This recumbent stone circle and ring-cairn are situated in a forestry clearing 650m NW of Garrol farmhouse. The stone circle is oval, measuring 17.5m from ENE to WSW by 14.5m transversely, and, in addition to the recumbent and its flankers, comprised eight uprights, one of which is missing and another reduced to a stump. The recumbent (2.5m by 1.8m and 1m in height) lies on the SSE, both on the line of the circle, which is markedly flattened at this point, and the perimeter of the ring-cairn. The W flanker measures 1m by 0.9m at the base and 2m in height and the E flanker, which is fallen, 0.8m by 0.5m and 1.8m in length. The stones of the circle appear to be set into a low bank 2m thick and 0.3m high; on the E they are graded in height (ranging from 1.5m on the E to 1.1m on the N) but are not so on the W. The ring-cairn measures 12m in diameter by 0.3m in height and there is a hole 4.3m in diameter by 0.4m in depth at its centre. Excavation in 1904 revealed two concentric inner kerbs (the longer c. 4.3m in diameter and the smaller c. 4m); within the central area there was a funnel-shaped pit which contained charcoal and cremated bone, and a round the pit there were four deposits of cremated bone and one of charcoal mixed with pottery.

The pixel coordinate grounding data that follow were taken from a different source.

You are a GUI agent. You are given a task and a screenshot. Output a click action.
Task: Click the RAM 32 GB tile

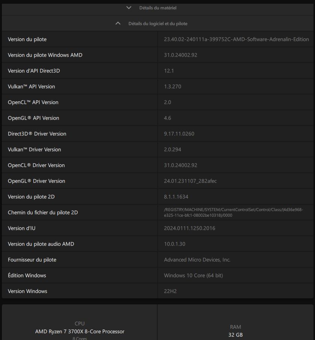[x=236, y=322]
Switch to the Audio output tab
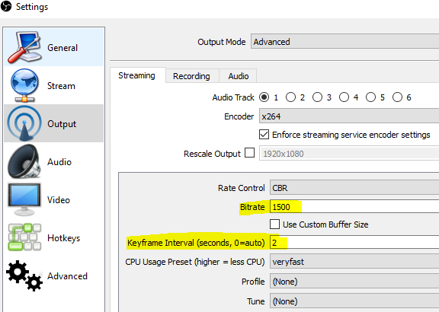Image resolution: width=439 pixels, height=312 pixels. coord(239,76)

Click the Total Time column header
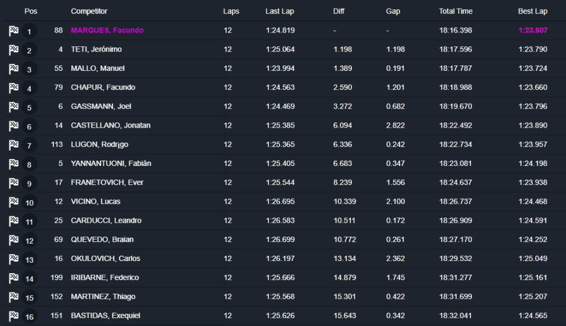(x=456, y=11)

Name Book 1864; R A Smith 1880; F R Coles 1900; F R Coles 1905; A Thom, A S Thom and A Burl 1980; RCAHMS 1984.

Activities

Publication Account (1986)

Lichen covered and grey amongst the larches, this recumbent stone circle is in a classic position, on a hill shelf with broad views to the south and west. In plan, however, it differs from early circles like East Aquhorthies (no. 100), Sunhoney (no. 99) or Castle Fraser (N] 714125) in being a 'flattened circle', 18m by 14.6m, with the mossy recumbent and flankers on the straighter side. One flanker has fallen but six other standing stones of medium height remain. The ring cairn within the circle runs against the squat recumbent, and still bears evidence of a 19th century 'excavation' which found cremated bone.

Information from ‘Exploring Scotland’s Heritage: Grampian’, (1986).

Publication Account (1996)

Lichen covered and grey amongst the larches, this recumbent stone circle is in a classic position, on a hill shelf with broad views to the south and west. In plan, however, it differs from early circles like East Aquhorthies (no. 100), Sunhoney (no. 99) or Castle Fraser (NJ 714125) in being a 'flattened circle', 18m by 14.6m, with the mossy recumbent and flankers on the straighter side. One flanker has fallen but six other standing stones of medium height remain. The ring cairn within the circle runs against the squat recumbent, and st ill bears evidence of a 19th century 'excavation' which found cremated bone.

Information from ‘Exploring Scotland’s Heritage: Aberdeen and North-East Scotland’, (1996).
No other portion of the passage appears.